-- Provided entries follows --
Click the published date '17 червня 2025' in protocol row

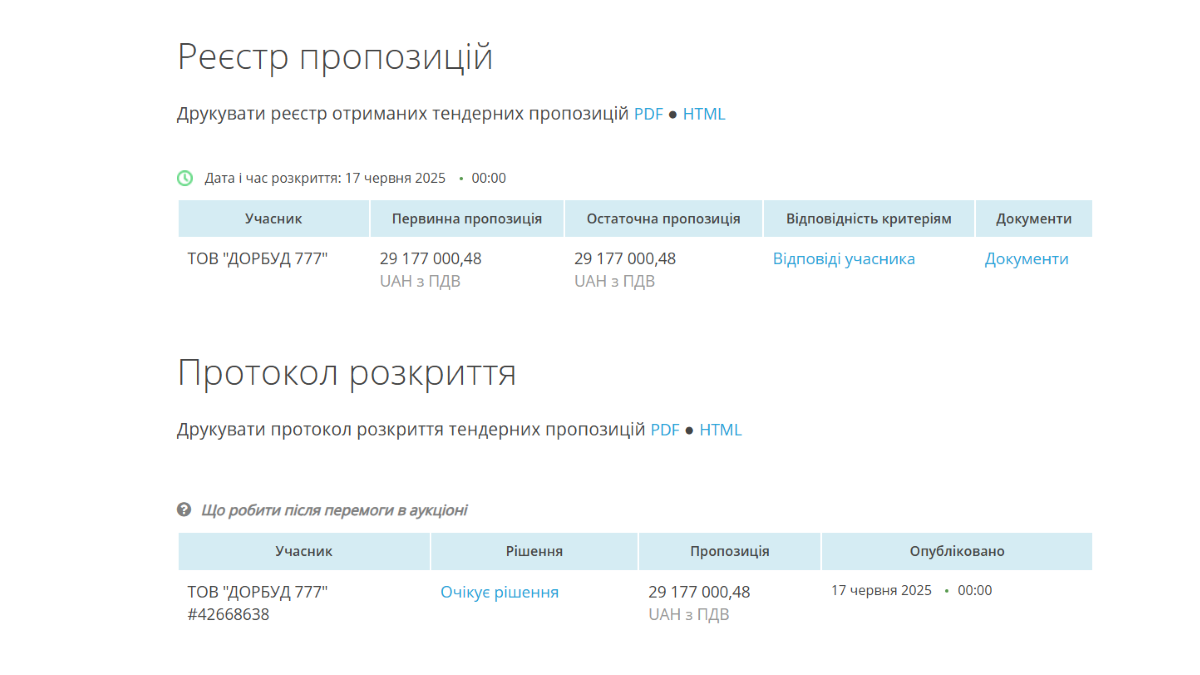pos(881,590)
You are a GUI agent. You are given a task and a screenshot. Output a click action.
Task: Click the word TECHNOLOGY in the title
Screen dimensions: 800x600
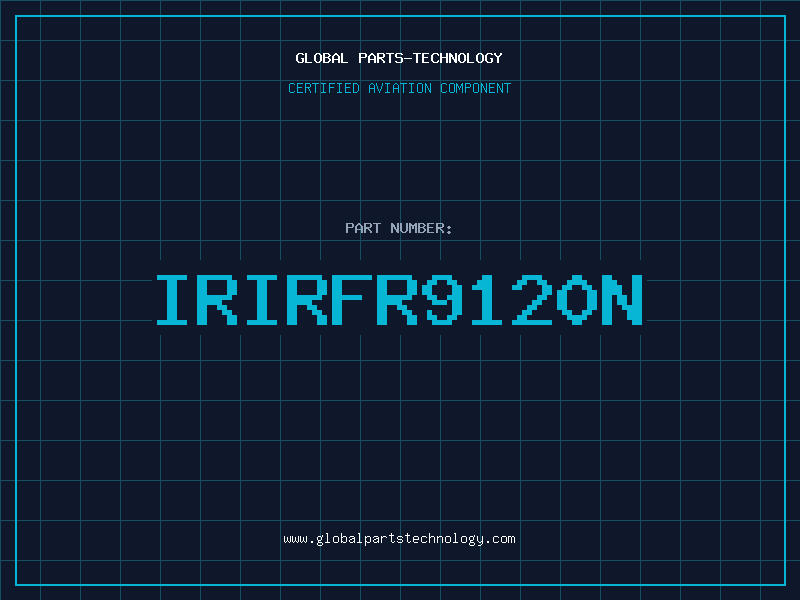458,58
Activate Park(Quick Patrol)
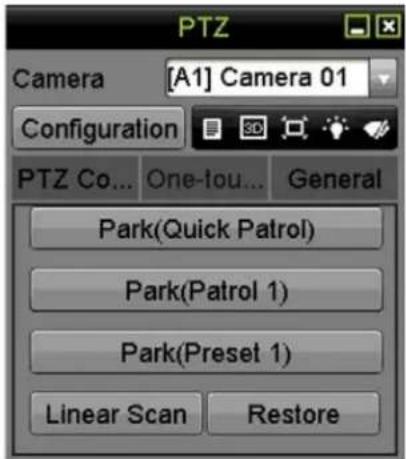Image resolution: width=406 pixels, height=459 pixels. click(x=206, y=229)
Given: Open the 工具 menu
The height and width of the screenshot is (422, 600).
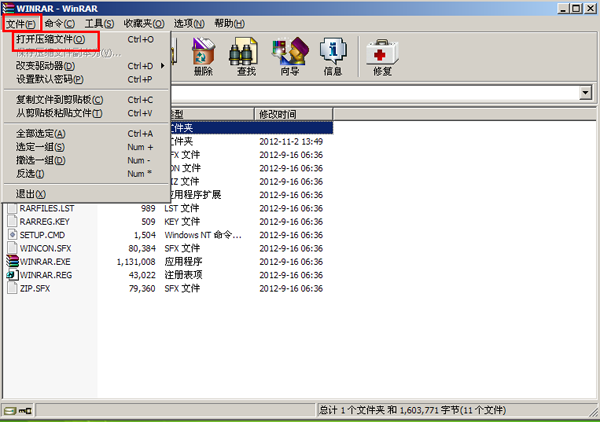Looking at the screenshot, I should pyautogui.click(x=98, y=22).
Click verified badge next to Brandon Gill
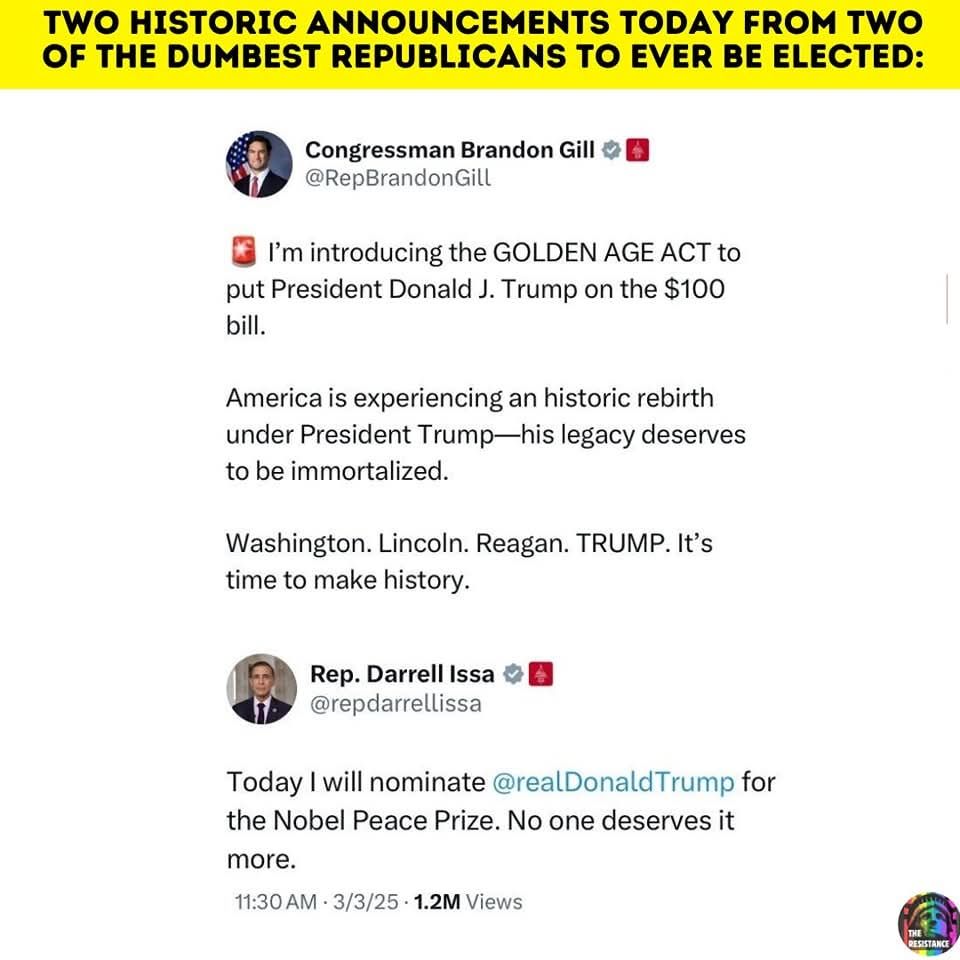 tap(611, 150)
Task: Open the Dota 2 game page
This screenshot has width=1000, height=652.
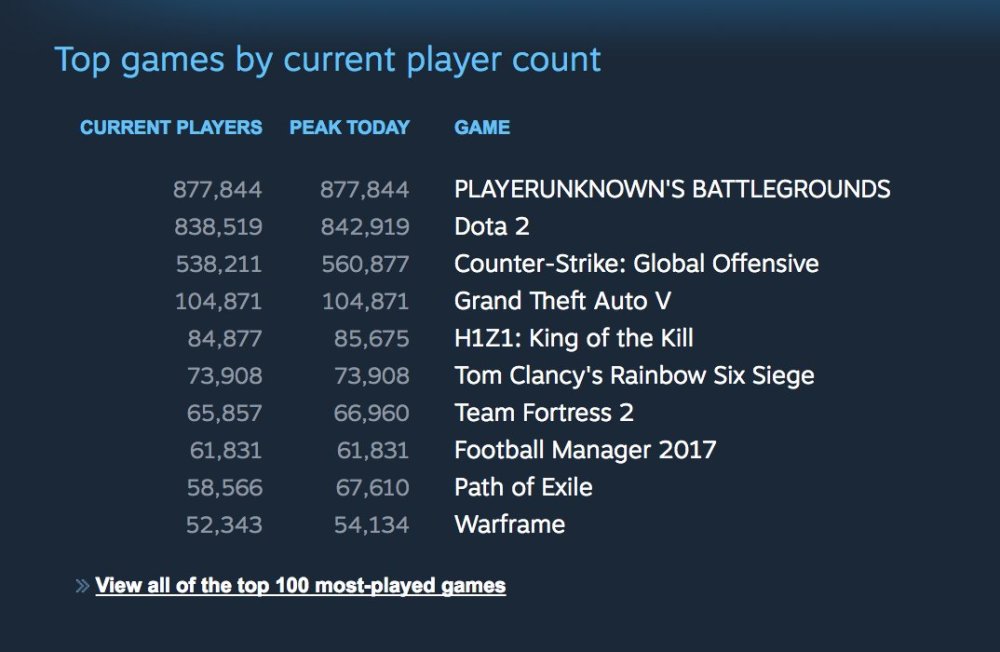Action: coord(492,227)
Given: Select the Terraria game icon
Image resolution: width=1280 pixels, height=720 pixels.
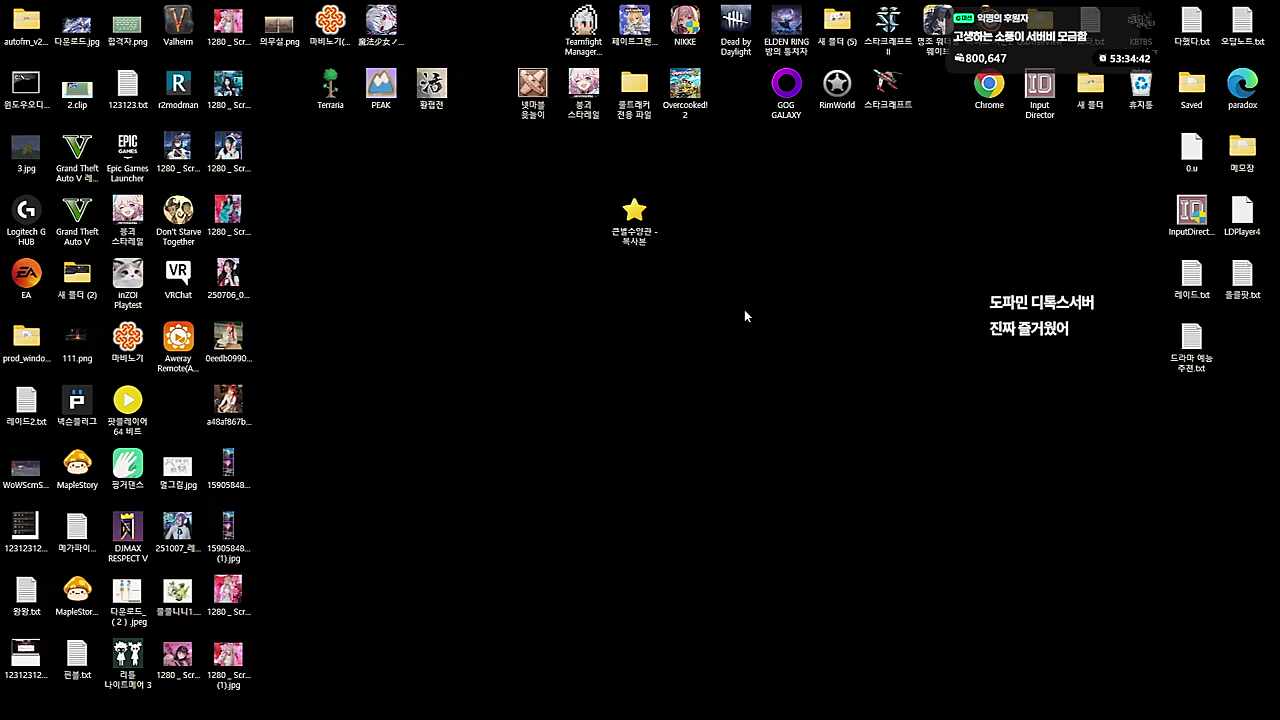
-- Provided entries concluded --
What is needed: Repeat, with no pictures, every line from the top of the entries above through the line that has "Given: Open the 工具 menu", keeping each one exact.

Solved exercise:
Click the published date '17 червня 2025' in protocol row

pos(881,590)
You are a GUI agent. You are given a task and a screenshot. Output a click action.
Task: Click the word TECHNOLOGY in the title
Screen dimensions: 800x600
458,58
Activate Park(Quick Patrol)
Image resolution: width=406 pixels, height=459 pixels. click(x=206, y=229)
Given: Open the 工具 menu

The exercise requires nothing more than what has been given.